▶ **Problem**
All entries below are to be retyped in full, precisely as they appear.

▶ **Records from a dataset**
================================

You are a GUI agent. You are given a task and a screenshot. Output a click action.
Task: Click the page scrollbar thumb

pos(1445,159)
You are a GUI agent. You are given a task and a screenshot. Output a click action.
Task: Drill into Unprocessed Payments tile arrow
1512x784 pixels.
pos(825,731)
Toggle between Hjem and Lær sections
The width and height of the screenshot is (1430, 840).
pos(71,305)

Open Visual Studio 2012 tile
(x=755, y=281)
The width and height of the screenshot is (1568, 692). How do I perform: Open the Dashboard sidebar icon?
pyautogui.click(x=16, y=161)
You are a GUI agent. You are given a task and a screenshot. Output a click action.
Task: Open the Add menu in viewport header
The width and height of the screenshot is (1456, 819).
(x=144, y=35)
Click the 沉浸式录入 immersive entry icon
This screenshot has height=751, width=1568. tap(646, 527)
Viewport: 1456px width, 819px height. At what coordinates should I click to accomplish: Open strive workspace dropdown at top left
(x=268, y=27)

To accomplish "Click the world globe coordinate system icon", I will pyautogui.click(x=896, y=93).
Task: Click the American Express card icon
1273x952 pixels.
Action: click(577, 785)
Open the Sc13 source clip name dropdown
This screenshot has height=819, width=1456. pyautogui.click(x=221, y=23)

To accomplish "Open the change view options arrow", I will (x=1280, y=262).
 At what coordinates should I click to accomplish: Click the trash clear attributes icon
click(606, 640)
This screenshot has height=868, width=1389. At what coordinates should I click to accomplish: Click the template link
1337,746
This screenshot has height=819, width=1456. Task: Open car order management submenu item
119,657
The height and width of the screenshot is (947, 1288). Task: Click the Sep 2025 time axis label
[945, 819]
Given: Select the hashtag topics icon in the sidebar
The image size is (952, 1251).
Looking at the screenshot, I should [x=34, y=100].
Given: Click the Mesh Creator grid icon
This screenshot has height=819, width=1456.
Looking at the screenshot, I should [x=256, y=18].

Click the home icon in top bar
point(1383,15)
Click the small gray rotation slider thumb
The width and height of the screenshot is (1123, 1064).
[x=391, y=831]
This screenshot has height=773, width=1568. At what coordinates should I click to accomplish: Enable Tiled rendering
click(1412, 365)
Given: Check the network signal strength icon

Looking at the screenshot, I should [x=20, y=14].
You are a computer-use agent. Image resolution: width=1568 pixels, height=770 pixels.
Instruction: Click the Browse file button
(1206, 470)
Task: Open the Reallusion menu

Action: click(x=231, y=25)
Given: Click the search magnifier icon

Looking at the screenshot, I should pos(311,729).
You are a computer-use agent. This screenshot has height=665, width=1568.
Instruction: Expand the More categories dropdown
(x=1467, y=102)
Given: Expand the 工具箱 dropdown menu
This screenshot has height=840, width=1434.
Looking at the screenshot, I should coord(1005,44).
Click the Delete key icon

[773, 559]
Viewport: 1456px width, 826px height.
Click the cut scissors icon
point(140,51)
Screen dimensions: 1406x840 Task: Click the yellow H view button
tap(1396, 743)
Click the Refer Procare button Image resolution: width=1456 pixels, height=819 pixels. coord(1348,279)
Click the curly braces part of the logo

================================

▶ **Solution**
You are a GUI agent. You are given a task and a screenshot. Output a click action.
Task: Click the page scrollbar thumb

pos(1445,159)
You are a GUI agent. You are given a task and a screenshot. Output a click action.
Task: Drill into Unprocessed Payments tile arrow
1512x784 pixels.
pos(825,731)
Toggle between Hjem and Lær sections
The width and height of the screenshot is (1430, 840).
pos(71,305)

Open Visual Studio 2012 tile
(x=755, y=281)
The width and height of the screenshot is (1568, 692). How do I perform: Open the Dashboard sidebar icon?
pyautogui.click(x=16, y=161)
You are a GUI agent. You are given a task and a screenshot. Output a click action.
Task: Open the Add menu in viewport header
The width and height of the screenshot is (1456, 819).
(x=144, y=35)
Click the 沉浸式录入 immersive entry icon
This screenshot has height=751, width=1568. tap(646, 527)
Viewport: 1456px width, 819px height. At what coordinates should I click to accomplish: Open strive workspace dropdown at top left
(x=268, y=27)

To accomplish "Click the world globe coordinate system icon", I will pyautogui.click(x=896, y=93).
Task: Click the American Express card icon
1273x952 pixels.
Action: click(577, 785)
Open the Sc13 source clip name dropdown
This screenshot has height=819, width=1456. pyautogui.click(x=221, y=23)

To accomplish "Open the change view options arrow", I will (x=1280, y=262).
 At what coordinates should I click to accomplish: Click the trash clear attributes icon
click(606, 640)
This screenshot has height=868, width=1389. At what coordinates should I click to accomplish: Click the template link
1337,746
This screenshot has height=819, width=1456. Task: Open car order management submenu item
119,657
The height and width of the screenshot is (947, 1288). Task: Click the Sep 2025 time axis label
[945, 819]
Given: Select the hashtag topics icon in the sidebar
The image size is (952, 1251).
Looking at the screenshot, I should [x=34, y=100].
Given: Click the Mesh Creator grid icon
This screenshot has height=819, width=1456.
Looking at the screenshot, I should [x=256, y=18].

Click the home icon in top bar
point(1383,15)
Click the small gray rotation slider thumb
The width and height of the screenshot is (1123, 1064).
[x=391, y=831]
This screenshot has height=773, width=1568. At what coordinates should I click to accomplish: Enable Tiled rendering
click(1412, 365)
Given: Check the network signal strength icon

Looking at the screenshot, I should [x=20, y=14].
You are a computer-use agent. Image resolution: width=1568 pixels, height=770 pixels.
Instruction: Click the Browse file button
(1206, 470)
Task: Open the Reallusion menu

Action: click(x=231, y=25)
Given: Click the search magnifier icon

Looking at the screenshot, I should pos(311,729).
You are a computer-use agent. This screenshot has height=665, width=1568.
Instruction: Expand the More categories dropdown
(x=1467, y=102)
Given: Expand the 工具箱 dropdown menu
This screenshot has height=840, width=1434.
Looking at the screenshot, I should coord(1005,44).
Click the Delete key icon

[773, 559]
Viewport: 1456px width, 826px height.
Click the cut scissors icon
point(140,51)
Screen dimensions: 1406x840 Task: Click the yellow H view button
tap(1396, 743)
Click the Refer Procare button Image resolution: width=1456 pixels, height=819 pixels. coord(1348,279)
Click the curly braces part of the logo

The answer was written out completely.